DÍA 12. LUNES 24 DE AGOSTO DE 2009
Nos levantamos esperando un desayuno en una mesa compartida con dos matrimonios inglés y holandés respectivamente, cuya conversación no dejaba de ser educada y para salir del paso (el hombre inglés sólo abría la boca para engullir el desayuno). Nos despedimos de la encantadora Jane y de su marido Adrian y nos dirigimos a Stirling, con la esperanza de visitar el castillo que al inicio del viaje no pudimos ver.
Llegado Stirling, dejamos el coche en el aparcamiento del castillo (2₤, 2 ó 3 horas máximo) y nos dispusimos a sacar los tickets (9₤) y la audioguía (2₤), por cierto, poco recomendada por la mala programación del aparato.
El castillo de Stirling no decepciona, ya que por dentro es una ciudadela que te transporta en el tiempo, pero después comprobaríamos que no nos parecía nada cierto que sea mejor que el de Edimburgo, como afirman diferentes fuentes.
El día acompañaba y llegaba Edimburgo, con el Fringe, el mayor festival cultural de Europa, así que tras pegarnos el susto del siglo después de encontrar a los bomberos apagando el fuego del motor de un coche a 10 metros del nuestro, pusimos rumbo a la capital.

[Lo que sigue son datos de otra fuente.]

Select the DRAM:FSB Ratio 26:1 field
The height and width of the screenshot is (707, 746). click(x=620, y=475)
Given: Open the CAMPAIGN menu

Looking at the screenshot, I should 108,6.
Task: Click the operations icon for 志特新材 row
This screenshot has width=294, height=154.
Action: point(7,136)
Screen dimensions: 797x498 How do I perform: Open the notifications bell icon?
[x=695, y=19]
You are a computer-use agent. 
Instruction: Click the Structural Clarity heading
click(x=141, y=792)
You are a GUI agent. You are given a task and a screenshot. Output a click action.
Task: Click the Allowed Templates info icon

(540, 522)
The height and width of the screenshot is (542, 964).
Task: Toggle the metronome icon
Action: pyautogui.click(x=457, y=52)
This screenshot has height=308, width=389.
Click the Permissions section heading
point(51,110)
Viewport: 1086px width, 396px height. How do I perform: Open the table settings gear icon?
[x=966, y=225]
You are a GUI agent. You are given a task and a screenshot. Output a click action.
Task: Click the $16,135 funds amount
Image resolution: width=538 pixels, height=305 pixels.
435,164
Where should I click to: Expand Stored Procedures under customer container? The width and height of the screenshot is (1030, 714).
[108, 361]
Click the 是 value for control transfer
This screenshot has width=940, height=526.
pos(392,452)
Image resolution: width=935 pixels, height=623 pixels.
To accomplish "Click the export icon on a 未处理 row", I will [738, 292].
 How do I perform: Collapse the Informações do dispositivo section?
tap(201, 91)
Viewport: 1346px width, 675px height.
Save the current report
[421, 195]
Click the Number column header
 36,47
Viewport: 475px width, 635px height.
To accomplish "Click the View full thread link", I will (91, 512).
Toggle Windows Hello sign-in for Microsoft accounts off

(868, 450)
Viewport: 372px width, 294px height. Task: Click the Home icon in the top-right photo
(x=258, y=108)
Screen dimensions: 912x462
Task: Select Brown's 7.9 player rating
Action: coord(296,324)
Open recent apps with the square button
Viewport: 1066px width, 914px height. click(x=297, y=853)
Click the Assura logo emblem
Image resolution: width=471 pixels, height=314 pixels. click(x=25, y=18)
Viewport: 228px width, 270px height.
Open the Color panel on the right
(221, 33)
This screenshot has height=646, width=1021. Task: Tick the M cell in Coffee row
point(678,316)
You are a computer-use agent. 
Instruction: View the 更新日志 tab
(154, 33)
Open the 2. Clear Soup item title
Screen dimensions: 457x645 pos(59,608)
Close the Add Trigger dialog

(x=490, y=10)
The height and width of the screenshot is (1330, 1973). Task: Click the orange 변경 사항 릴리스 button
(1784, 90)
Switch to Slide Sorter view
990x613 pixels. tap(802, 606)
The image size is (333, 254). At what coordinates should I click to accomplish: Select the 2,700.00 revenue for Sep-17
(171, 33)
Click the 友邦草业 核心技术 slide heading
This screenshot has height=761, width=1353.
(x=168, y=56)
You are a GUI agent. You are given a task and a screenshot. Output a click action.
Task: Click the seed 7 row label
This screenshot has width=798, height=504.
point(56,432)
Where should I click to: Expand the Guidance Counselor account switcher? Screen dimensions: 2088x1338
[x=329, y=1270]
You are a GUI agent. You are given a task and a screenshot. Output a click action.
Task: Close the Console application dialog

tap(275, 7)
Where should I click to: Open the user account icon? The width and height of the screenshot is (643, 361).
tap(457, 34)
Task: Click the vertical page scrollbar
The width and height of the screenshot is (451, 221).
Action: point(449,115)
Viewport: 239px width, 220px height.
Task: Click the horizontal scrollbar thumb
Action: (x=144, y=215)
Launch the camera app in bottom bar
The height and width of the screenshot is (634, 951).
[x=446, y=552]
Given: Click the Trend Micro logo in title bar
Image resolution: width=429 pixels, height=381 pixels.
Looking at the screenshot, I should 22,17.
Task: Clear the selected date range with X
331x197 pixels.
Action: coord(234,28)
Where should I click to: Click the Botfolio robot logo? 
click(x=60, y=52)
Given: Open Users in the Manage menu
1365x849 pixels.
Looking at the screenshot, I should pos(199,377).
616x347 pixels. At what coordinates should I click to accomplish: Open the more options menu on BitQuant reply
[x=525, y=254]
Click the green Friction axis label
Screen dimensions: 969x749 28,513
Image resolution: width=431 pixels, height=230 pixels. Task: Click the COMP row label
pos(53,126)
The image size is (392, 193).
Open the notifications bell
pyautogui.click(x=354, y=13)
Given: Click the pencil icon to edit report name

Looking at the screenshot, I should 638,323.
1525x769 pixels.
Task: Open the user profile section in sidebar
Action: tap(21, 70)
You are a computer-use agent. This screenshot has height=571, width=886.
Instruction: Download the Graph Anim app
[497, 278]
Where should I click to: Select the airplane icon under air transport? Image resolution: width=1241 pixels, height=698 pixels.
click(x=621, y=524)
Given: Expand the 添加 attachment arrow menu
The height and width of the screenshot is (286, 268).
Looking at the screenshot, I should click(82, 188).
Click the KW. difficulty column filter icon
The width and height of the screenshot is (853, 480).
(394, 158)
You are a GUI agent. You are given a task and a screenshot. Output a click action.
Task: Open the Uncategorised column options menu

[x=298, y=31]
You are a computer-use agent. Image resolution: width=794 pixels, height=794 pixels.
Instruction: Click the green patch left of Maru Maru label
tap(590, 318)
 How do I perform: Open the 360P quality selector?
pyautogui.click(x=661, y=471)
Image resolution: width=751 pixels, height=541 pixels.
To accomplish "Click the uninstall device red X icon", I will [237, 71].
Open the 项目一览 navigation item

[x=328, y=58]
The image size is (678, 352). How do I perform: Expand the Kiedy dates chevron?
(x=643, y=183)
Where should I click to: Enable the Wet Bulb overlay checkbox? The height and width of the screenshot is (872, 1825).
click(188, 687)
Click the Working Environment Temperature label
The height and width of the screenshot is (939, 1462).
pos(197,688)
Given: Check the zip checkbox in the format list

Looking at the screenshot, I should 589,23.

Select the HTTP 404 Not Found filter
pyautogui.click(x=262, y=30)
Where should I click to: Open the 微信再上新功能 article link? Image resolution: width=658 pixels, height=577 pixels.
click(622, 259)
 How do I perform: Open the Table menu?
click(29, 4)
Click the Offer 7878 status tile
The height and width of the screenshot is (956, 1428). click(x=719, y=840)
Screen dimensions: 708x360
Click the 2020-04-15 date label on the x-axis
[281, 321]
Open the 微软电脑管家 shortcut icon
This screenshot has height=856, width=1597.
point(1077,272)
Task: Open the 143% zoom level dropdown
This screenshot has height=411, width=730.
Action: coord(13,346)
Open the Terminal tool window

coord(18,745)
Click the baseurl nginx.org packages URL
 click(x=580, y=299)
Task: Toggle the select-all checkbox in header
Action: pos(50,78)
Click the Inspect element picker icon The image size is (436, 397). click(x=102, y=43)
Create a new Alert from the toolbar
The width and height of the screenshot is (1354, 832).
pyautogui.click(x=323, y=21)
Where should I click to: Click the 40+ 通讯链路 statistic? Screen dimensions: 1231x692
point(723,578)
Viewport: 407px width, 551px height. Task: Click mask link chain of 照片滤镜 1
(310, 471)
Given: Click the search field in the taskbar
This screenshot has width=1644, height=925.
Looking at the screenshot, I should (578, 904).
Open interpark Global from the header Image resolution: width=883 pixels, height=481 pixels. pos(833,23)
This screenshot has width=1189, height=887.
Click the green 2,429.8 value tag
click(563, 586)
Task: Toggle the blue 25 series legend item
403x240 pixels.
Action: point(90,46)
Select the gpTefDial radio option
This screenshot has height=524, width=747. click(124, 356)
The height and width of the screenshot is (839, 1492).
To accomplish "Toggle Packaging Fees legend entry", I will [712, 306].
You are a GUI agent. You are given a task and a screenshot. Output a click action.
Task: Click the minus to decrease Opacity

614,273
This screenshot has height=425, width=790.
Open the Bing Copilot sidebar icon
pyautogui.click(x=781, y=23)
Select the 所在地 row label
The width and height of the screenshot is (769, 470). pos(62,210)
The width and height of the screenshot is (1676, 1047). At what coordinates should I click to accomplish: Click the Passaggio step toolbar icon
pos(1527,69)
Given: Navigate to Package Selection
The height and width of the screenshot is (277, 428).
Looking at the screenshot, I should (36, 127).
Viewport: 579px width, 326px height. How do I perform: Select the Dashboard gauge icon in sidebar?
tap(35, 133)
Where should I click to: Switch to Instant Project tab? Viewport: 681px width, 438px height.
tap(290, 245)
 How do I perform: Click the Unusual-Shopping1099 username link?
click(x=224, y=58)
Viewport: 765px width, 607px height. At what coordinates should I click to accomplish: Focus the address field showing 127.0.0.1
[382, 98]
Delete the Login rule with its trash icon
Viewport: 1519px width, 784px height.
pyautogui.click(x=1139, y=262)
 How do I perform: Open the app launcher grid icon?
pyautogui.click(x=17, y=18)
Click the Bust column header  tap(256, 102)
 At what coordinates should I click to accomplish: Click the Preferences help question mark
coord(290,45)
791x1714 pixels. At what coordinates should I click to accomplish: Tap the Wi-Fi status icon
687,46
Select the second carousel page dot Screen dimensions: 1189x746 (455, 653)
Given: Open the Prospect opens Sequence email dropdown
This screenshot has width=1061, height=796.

Llegamos a Edimburgo (o como dicen ellos, Erinbro ó Embro) y dejamos nuestras cosas en el B&B que elegimos tras la recomendación de un amigo (Ashdene House, dos noches, 230₤). He de decir que aunque el B&B estaba bien, el precio no estaba justificado. Al estar lejos del centro (los 15 minutos andando de la señora y mi amigo resultaron ser casi 35), no había que pagar por dejar el coche en la calle, pero la habitación era pequeña y muy normal y la mujer era bastante seca.
Saludada la buena y sonrosada mujer, mochila, cámara y a patear. La intención era subir hasta Arthur’s Seat, en lo alto de Holyrood Park (jolirud park), desde el que se tenían unas vistas tremendas de la ciudad, pero un calzado inapropiado y el dolor de mi tobillo lo hicieron peligroso, así que nos dirigimos hacia Holyrood Palace, al final de la Royal Mile para comenzar nuestra visita. Como estaba atestado de gente y la entrada era abusiva, decidimos posponer la decisión de entrar a verlo, comenzando a pasear por la Royal Mile (royal mail).
La Royal Mile es el centro de la ciudad. Puede haber otras avenidas, pero la vida se refleja aquí, sobre todo durante el festival (Fringe, frinch). Atestada de gente muy variopinta entre la que se mezclaban turistas y artistas a partes iguales, es curioso ver representaciones teatrales o actuaciones musicales en plena calle.
Comimos un bocata de uno de los múltiples comercios y nos dirigimos hasta el castillo. Atravesamos toda la explanada, deslucida por el montaje de las gradas del Military Tatoo (festival musical de bandas militares de gaitas y tambores) y viendo que sorprendentemente no había cola en las taquillas, decidimos visitarlo. Con una entrada exagerada de precio (13₤, más 3,5₤ de la audioguía, esta vez sí, bastante útil), el castillo de Edimburgo nos resultó bastante más atractivo que el de Stirling. Aparte de un tamaño mayor, la ciudadela que encuentras dentro es algo diferente. Desde luego, llaman la atención sus increíbles vistas, las baterías de cañones, el gran salón, mucho más preparado que el de Stirling, o la pequeña y antigua capilla. Por cierto que existen guías gratuitos por dentro del recinto (sólo en inglés).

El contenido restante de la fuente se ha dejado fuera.